La bolsita de fibra de papel sellada por calor fue inventada por William Hermanson, uno de los fundadores de la Technical Papers Corporation de Boston, quien vendió la patente a la Salada Tea Company en 1930. Mientras que 1944 vió nacer la bolsita de té rectangular (antes de ésto parecían pequeños saquitos).

En estos comienzos, las bolsitas de té se comercializaban básicamente en dos tamaños: para una o dos tazas, y la mayoría disponía de una cuerda o similar que facilitaba su extracción.

Mientras que la población americana se sumó a la moda de las bolsitas con entusiasmo, los británicos se mostraron recelosos ante este radial cambio en el método de preparación del té. Contribuyeron al excepticismo las anécdotas contadas con horror por algunos británicos que habían visitado los EEUU y aseguraban que les habían servido tazas de agua templada con una bolsita colocada al lado esperando ser sumergida en el tibio líquido. A la mala prensa se sumó la escasez de papel provocada por la Segunda Guerra Mundial, lo que llevó su desarrollo tecnológico a un punto muerto.
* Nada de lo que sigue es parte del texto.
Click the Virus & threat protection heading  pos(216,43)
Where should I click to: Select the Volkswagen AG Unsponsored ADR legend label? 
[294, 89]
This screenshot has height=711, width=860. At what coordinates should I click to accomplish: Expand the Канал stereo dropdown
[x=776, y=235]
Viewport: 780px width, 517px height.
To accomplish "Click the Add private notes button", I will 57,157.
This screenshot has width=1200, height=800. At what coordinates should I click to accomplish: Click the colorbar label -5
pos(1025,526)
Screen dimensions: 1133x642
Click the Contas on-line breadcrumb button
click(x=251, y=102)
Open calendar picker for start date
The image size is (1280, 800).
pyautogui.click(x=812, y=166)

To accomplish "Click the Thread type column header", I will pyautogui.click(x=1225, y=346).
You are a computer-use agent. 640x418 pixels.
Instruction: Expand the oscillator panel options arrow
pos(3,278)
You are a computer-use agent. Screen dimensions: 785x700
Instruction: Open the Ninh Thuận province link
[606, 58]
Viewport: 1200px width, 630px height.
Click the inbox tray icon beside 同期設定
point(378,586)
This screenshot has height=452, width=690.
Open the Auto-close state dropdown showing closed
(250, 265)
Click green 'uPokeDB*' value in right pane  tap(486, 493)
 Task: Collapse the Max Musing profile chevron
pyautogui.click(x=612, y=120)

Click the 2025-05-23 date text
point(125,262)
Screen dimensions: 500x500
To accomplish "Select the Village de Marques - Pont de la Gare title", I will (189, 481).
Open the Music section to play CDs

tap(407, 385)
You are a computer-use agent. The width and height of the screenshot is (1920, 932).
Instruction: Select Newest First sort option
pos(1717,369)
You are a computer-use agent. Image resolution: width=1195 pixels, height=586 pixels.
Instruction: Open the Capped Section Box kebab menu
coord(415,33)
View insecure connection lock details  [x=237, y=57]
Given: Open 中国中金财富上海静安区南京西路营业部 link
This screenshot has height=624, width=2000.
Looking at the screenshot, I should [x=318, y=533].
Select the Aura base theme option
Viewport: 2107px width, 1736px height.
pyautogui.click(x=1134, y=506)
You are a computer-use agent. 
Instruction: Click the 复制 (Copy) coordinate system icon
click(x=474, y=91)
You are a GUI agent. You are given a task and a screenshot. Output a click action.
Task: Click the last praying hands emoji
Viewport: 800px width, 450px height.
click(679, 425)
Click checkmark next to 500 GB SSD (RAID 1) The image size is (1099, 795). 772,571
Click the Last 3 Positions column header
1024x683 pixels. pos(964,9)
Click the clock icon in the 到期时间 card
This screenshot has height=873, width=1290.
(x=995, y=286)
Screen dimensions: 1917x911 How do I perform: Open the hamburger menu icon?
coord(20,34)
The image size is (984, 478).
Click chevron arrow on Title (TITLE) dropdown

En Alemania la historia fue muy diferente, gracias al impulso de la compañía Teekanne. En 1929 desarrollaron sus primeras máquinas para producir en masa bolsitas de papel (una cortaba el patrón y otra lo montaba), que en 1937 se sustituyeron por unas más modernas que utilizaban celulosa. Pero el gran avance llegó en 1949 con la invención de la bolsa de doble cámara por Adolf Rambold, junto con la máquina para su producción. LaConstanta fue la primera máquina automática para la fabricación de bolsas de té que conservaban todo el sabor del producto natural. El nuevo proceso de fabricación fue tan superior que los mercados de todo el mundo, especialmente en los EEUU, también lo adoptaron.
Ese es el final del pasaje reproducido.